_Ausgangstext:_
<<<<

Wird’s bald? #1: Liebe auf den zweiten Blick

Von David Kulessa

Hätte ich mich strikt an den Studienverlaufsplan gehalten, würde ich aktuell Bachelorarbeit schreiben und vermutlich meinen Abschied aus der Stadt und von der Uni vorbereiten. Gut, dass dem nicht so ist. Zu behaupten, ich bin im zweiten Semester absichtlich durch die Statistik-Klausur gefallen, wäre zwar falsch. Aber rückblickend bin ich doch froh, dass deshalb, und weil ich ein Semester in Krakau verbracht habe, vermutlich noch drei Semester in Mainz vor mir liegen, einschließlich dem aktuellen.

Und zwar in erster Linie deswegen, weil ich sie auf dem Campus verbringen werde. (Dass der dritte Corona-Herbst mir da einen Strich durch die Rechnung machen könnte, ignoriere ich an dieser Stelle, wie auch sonst die meiste Zeit.) Dabei habe ich das Mainzer Uni-Gelände zu Beginn meines Studiums noch regelmäßig verflucht.

>>>>

(Gespeicherte Einträge)
<<<<

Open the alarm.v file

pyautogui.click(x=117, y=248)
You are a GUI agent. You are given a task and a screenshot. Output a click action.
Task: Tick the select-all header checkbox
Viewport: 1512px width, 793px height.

>>>>

_Aufgaben:_
1. Geben Sie den Absatz im Ausgangstext, der mit „Hätte ich mich strikt an den Studienverlaufsplan gehalten“ beginnt, kürzer wieder, ohne seine wichtigsten Fakten wegzulassen.
2. Schreiben Sie den Ausgangstext über das Studium in Mainz im Anschluss an seinen letzten Satz weiter.

_Lösungen:_
1. Nach dem Studienverlaufsplan würde ich jetzt an der Bachelorarbeit sitzen und mich wohl schon auf den Abschied von Stadt und Uni vorbereiten. Zum Glück ist das nicht so. Im zweiten Semester bin ich durch die Statistik-Klausur gefallen, allerdings nicht absichtlich. Außerdem habe ich ein Semester in Krakau verbracht. Deshalb liegen vermutlich noch drei Semester in Mainz vor mir, das aktuelle eingeschlossen. Im Rückblick bin ich darüber froh.

2.
In meinem ersten Semester, dem letzten vor der Pandemie, hat mich der Campus erschlagen. Die überschaubare Infrastruktur meines Schulhofes gewohnt, konnte ich mir nicht einmal die Namen der Gebäude merken, fand in ihnen die Seminarräume nicht und selbst das Bezahlsystem der Mensa überforderte mich. Und wieso gibt es eigentlich so furchtbar viele Haltestellen, die allesamt „Uni Mainz“ heißen? Kurzum: Der Campus hat in erster Linie zu meiner generellen Überforderung im Studium beigetragen. Ob ich die inzwischen so richtig abgelegt habe, da bin ich selbst unsicher, aber ich fürchte, ein besserer Student werde ich nicht mehr. Ganz neu verliebt habe ich mich nach vier Semestern von zu Hause und Polen aus aber in den Campus. Meine Seminarräume suche ich zwar manchmal immer noch, aber im Großen und Ganzen bin ich ein echter Fan des Uni-Geländes geworden.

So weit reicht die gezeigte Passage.